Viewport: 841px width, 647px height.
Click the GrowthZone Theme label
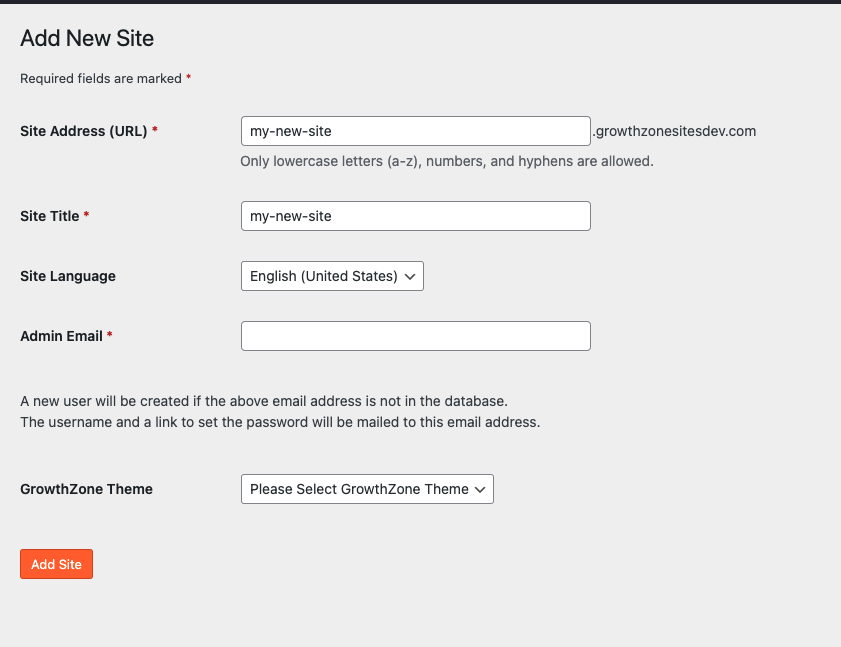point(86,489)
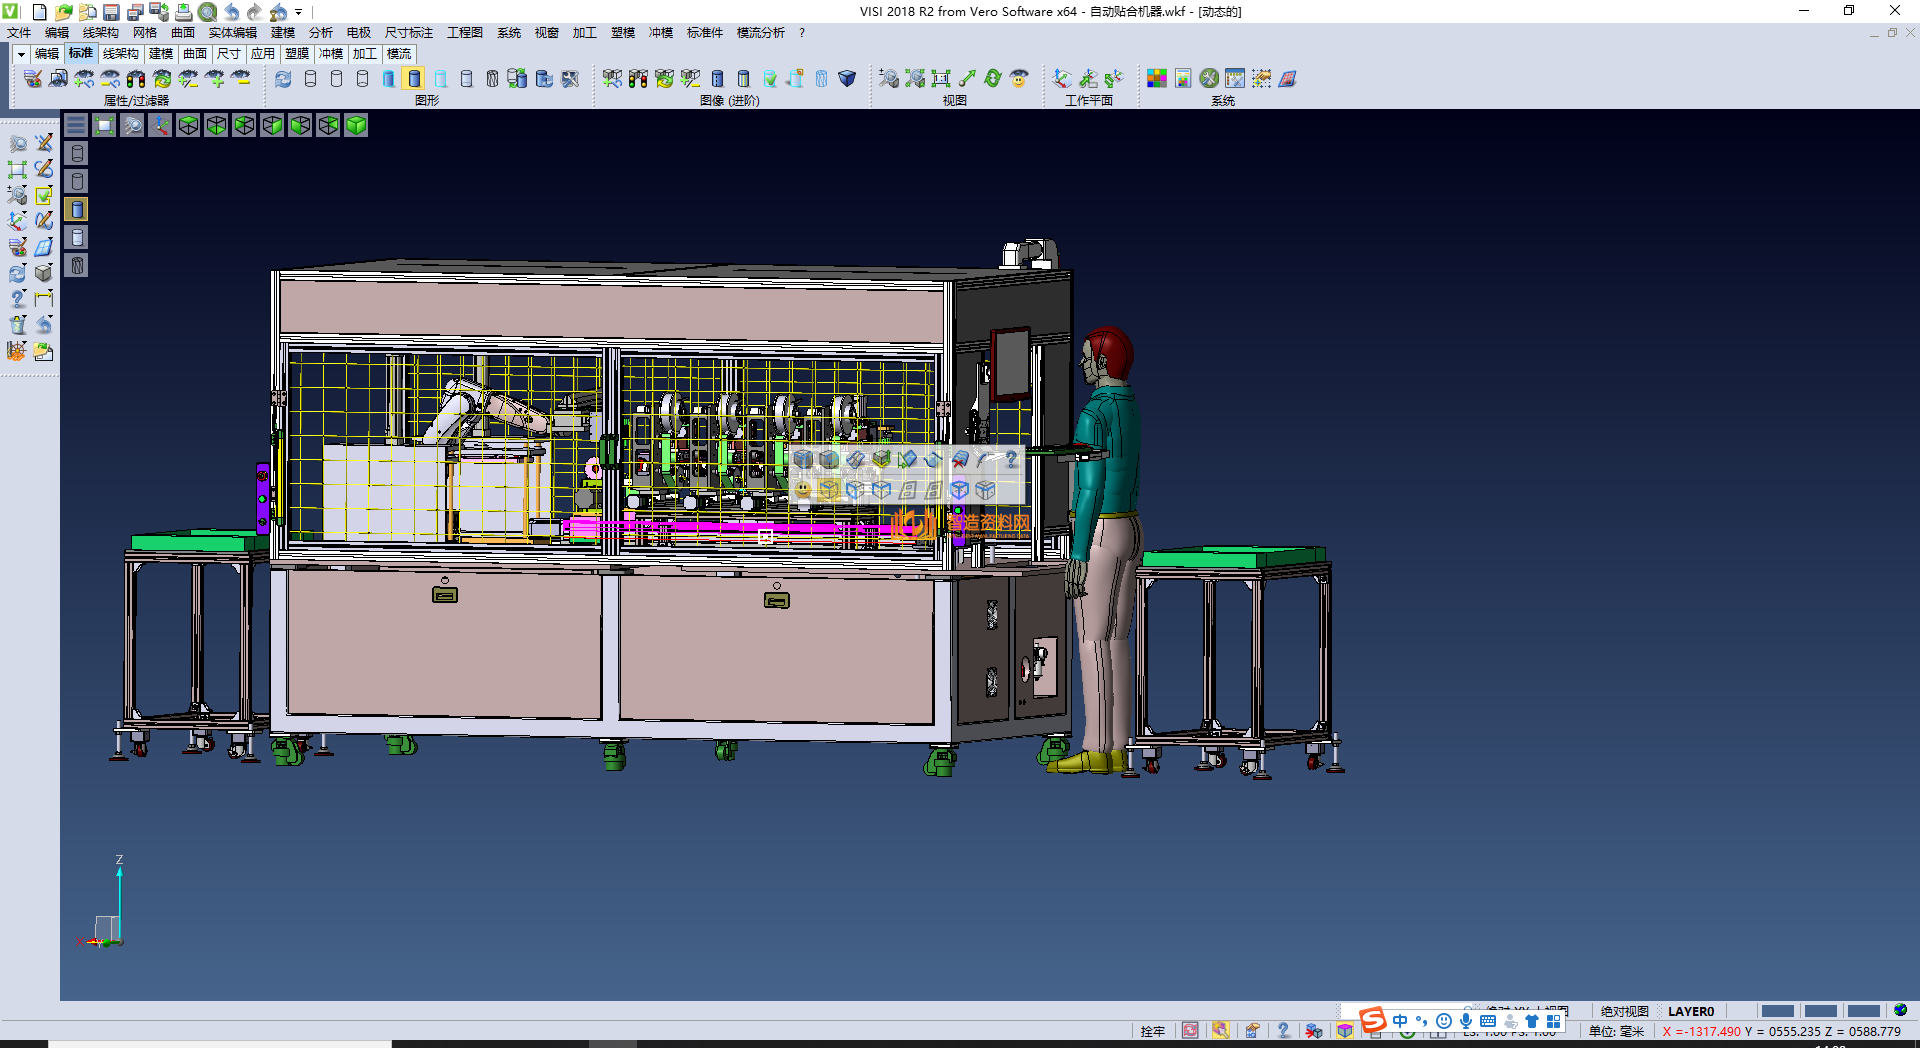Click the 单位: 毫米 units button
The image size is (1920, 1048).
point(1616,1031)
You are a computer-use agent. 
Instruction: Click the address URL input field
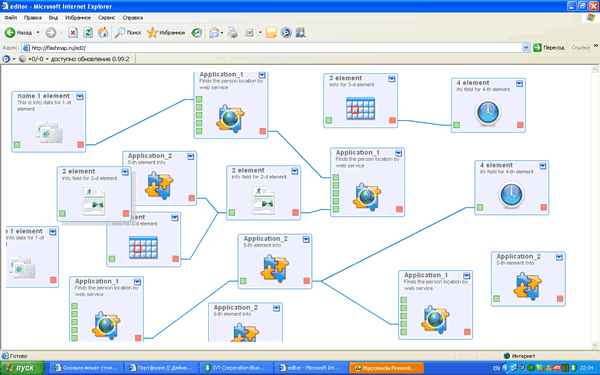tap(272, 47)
● ● ● ● ●
### Directions for this task:
Reproduce all of the records above, substituting "screen-navigation agent" for "computer-use agent" and leaving every other part unchanged. Omit the pictures from your answer.

### Solved problem:
Viewport: 841px width, 647px height.
Click the GrowthZone Theme label
point(86,489)
Click the 单位: 毫米 units button
The image size is (1920, 1048).
point(1616,1031)
You are a screen-navigation agent. 
Instruction: Click the address URL input field
tap(272, 47)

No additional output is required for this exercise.